#### DATA SHOWN ####
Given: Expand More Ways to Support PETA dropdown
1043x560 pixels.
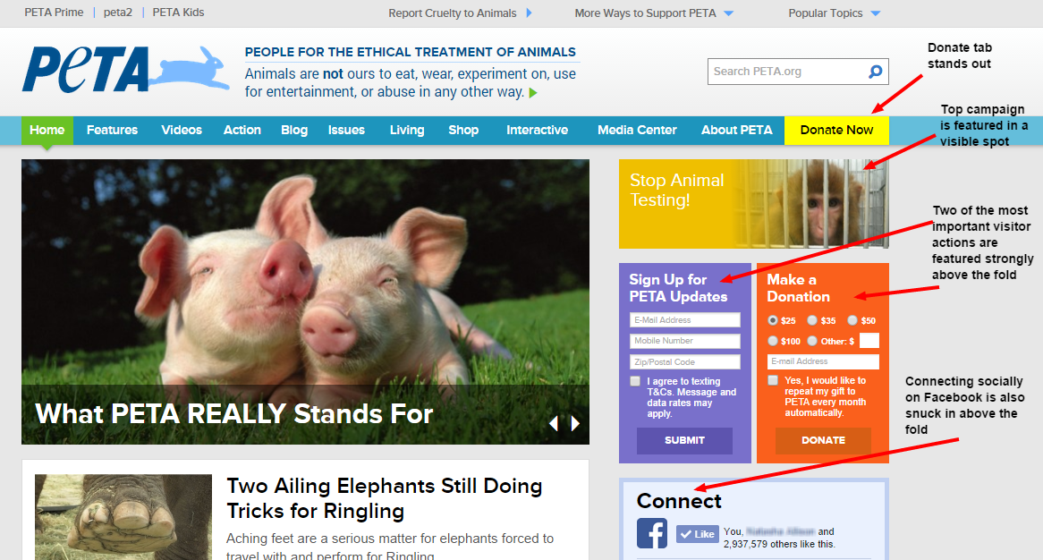Looking at the screenshot, I should tap(728, 13).
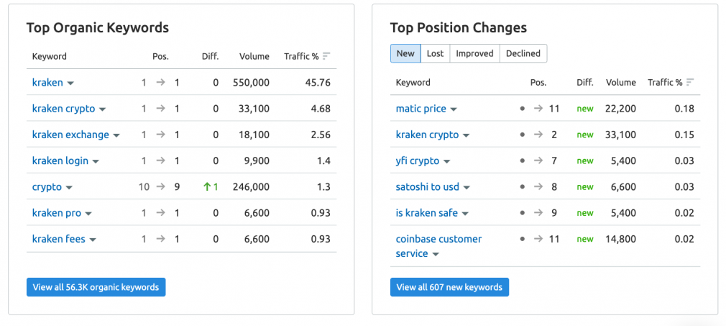Image resolution: width=726 pixels, height=326 pixels.
Task: Expand the arrow next to matic price
Action: pyautogui.click(x=454, y=109)
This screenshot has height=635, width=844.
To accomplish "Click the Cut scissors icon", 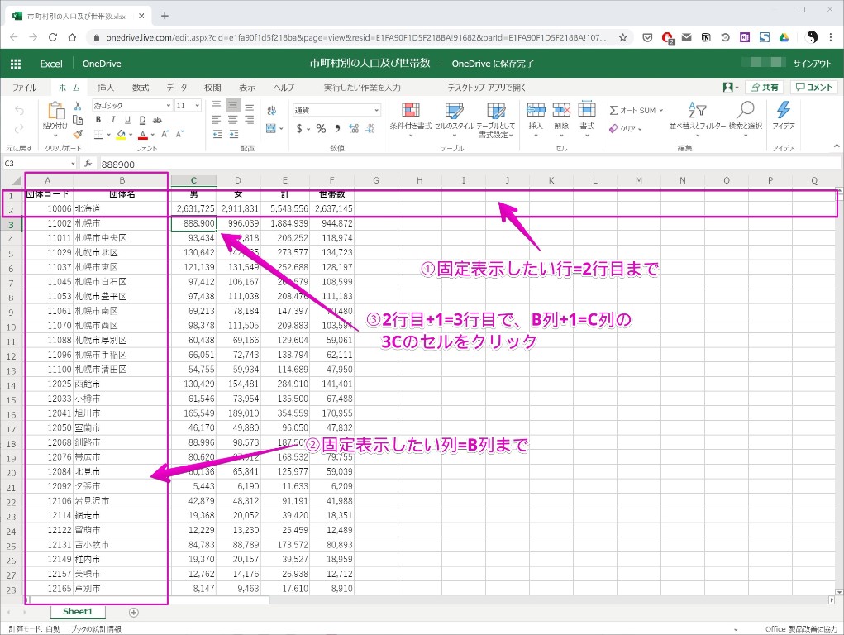I will (x=78, y=106).
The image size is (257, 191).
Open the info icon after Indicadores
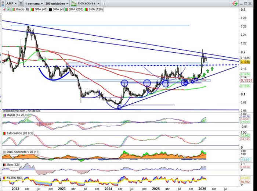tap(104, 3)
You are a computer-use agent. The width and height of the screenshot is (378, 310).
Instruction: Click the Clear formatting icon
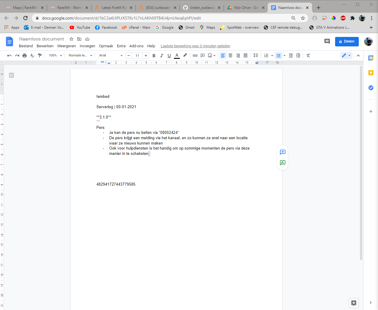308,56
####
Render the rows from the line containing "You are a computer-use" through the end of the rows as a two-column CSV with the header instruction,answer. Give one line per instruction, put the instruction text and its answer each in a single quoted field with any line breaks replaced by spaces, and leave the pictures out.

instruction,answer
"You are a computer-use agent. The width and height of the screenshot is (378, 310). Instruction: Click the Clear formatting icon","308,56"